RunawayEvil: Jailbreaking the Image-to-Video Generative Models
Abstract
Image-to-Video (I2V) generation represents a frontier in content creation, where models synthesize dynamic visual sequences by jointly reasoning from both image and text prompts. This multimodal grounding enables diverse controllability over video attributes. However, it is precisely this capability that introduces a critical security blind spot: by exploiting the interplay between visual and textual cues, attackers can launch multimodal jailbreak attacks that severely compromise output security. Despite the increasing implementation of security mechanisms in real-world I2V systems, such cross-modal threats remain unexplored.
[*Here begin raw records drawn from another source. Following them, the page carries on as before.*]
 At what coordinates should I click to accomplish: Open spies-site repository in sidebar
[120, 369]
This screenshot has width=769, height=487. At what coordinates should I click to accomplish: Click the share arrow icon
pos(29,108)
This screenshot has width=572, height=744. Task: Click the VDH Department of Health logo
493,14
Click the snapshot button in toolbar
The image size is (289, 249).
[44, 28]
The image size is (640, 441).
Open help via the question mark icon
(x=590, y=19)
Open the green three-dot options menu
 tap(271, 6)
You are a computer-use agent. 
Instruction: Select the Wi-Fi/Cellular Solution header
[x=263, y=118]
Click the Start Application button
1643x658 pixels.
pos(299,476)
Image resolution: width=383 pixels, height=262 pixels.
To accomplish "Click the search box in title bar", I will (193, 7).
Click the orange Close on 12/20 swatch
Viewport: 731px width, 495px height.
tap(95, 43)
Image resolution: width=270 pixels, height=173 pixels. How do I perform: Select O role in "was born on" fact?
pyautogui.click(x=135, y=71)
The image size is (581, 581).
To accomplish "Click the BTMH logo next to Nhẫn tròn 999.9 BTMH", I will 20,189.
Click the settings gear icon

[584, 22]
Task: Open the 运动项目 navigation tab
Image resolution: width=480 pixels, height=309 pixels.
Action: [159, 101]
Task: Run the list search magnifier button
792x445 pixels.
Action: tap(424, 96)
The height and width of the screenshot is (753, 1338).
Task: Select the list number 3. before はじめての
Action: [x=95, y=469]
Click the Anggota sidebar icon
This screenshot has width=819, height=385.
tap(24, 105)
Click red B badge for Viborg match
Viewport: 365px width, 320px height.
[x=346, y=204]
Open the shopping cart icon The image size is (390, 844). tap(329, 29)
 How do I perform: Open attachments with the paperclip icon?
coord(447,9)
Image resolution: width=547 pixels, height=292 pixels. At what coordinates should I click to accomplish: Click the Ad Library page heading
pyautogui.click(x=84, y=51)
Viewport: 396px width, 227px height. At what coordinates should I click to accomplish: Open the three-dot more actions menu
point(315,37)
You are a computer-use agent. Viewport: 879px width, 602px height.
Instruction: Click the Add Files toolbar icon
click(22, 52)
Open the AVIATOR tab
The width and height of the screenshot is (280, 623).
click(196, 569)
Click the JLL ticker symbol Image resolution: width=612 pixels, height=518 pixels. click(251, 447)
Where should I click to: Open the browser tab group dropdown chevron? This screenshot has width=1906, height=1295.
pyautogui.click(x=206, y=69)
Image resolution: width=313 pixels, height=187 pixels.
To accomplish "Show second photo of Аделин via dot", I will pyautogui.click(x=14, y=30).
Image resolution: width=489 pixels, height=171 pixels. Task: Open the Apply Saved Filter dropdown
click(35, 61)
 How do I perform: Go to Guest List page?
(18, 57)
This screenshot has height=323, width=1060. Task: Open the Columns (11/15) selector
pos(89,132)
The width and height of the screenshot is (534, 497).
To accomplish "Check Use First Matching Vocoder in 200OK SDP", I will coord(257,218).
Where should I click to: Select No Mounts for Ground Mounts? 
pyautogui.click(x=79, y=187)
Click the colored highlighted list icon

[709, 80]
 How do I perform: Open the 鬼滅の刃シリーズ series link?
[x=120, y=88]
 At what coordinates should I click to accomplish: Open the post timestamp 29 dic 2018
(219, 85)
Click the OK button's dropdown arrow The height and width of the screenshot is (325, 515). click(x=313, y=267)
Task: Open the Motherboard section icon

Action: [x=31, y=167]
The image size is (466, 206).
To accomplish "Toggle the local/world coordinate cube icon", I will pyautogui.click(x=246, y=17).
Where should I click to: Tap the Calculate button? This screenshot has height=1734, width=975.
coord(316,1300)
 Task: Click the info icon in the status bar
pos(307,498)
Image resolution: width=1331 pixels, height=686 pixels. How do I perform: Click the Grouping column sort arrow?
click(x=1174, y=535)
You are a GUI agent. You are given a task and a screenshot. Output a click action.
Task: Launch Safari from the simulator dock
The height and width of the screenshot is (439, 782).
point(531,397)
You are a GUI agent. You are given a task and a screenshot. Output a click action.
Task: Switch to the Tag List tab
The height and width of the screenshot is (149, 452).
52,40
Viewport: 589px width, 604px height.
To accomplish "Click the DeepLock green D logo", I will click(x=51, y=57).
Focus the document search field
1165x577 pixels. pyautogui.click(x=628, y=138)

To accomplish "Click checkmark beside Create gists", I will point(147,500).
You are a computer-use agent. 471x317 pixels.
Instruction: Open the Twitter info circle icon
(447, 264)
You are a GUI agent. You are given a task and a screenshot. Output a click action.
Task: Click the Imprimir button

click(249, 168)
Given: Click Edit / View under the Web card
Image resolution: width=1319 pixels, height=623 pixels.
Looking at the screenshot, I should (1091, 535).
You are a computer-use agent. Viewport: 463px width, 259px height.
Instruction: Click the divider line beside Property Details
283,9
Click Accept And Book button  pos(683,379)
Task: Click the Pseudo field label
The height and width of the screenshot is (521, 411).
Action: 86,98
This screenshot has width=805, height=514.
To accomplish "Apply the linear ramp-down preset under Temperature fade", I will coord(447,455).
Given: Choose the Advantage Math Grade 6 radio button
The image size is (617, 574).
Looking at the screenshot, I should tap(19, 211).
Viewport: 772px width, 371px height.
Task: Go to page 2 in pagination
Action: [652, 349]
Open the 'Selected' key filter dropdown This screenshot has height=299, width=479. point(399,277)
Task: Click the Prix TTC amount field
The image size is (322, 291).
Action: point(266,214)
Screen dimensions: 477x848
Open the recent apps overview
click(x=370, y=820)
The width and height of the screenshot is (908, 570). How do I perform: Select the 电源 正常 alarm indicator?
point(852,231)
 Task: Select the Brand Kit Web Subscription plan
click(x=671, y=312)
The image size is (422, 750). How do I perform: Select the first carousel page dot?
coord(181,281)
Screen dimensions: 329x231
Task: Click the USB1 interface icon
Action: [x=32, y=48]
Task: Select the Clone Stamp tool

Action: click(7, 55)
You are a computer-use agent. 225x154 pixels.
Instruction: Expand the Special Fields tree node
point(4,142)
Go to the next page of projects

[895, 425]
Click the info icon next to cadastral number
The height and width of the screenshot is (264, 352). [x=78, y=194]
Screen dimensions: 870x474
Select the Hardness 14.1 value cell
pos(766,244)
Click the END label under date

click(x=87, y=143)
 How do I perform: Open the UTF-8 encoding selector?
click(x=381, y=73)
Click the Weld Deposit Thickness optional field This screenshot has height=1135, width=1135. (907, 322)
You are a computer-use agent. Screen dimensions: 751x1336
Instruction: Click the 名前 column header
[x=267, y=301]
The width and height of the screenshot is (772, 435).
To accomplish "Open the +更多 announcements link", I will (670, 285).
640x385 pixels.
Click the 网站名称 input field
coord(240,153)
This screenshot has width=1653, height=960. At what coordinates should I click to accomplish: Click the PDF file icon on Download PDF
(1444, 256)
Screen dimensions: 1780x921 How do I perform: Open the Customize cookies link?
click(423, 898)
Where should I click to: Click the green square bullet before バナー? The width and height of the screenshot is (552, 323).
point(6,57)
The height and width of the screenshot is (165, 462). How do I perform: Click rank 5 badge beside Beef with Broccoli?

Existing attack methods remain confined to single-modal settings, relying solely on isolated text or image perturbations, which severely limits their effectiveness. To bridge this gap, we propose Runaway Evil, the first multimodal jailbreaking framework for I2V models with dynamic evolutionary capability. Built on a Strategy-Tactic-Action paradigm, our framework exhibits self-amplifying attack through three core components: (1) a strategy-aware command unit that enables the attack to self-evolve its strategies through reinforcement learning-driven strategy customization and large language model (LLM)-based strategy exploration; (2) a multimodal tactical planning unit that generates synergistic text jailbreak instructions and image tampering guidelines based on the selected strategies; and (3) an tactical action Unit executes and evaluates the coordinated attacks. This self-evolving architecture allows the framework to continuously adapt and intensify its attack strategies without human intervention. Extensive experiments demonstrate that Runaway Evil achieves state-of-the-art attack success rates on commercial I2V models, such as Open-Sora 2.0 and CogVideoX. This work provides a critical tool for probing and mitigating multimodal vulnerabilities, laying a foundation for building more robust video generation systems.